━━━━━ Available records

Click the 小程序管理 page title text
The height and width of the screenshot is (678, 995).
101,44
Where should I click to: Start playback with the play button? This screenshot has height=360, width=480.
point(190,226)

━━━━━━━━━━

Task details: Including any blank lines, repeat the data exactly.

Solved problem:
Click the 小程序管理 page title text
The height and width of the screenshot is (678, 995).
101,44
Where should I click to: Start playback with the play button? This screenshot has height=360, width=480.
point(190,226)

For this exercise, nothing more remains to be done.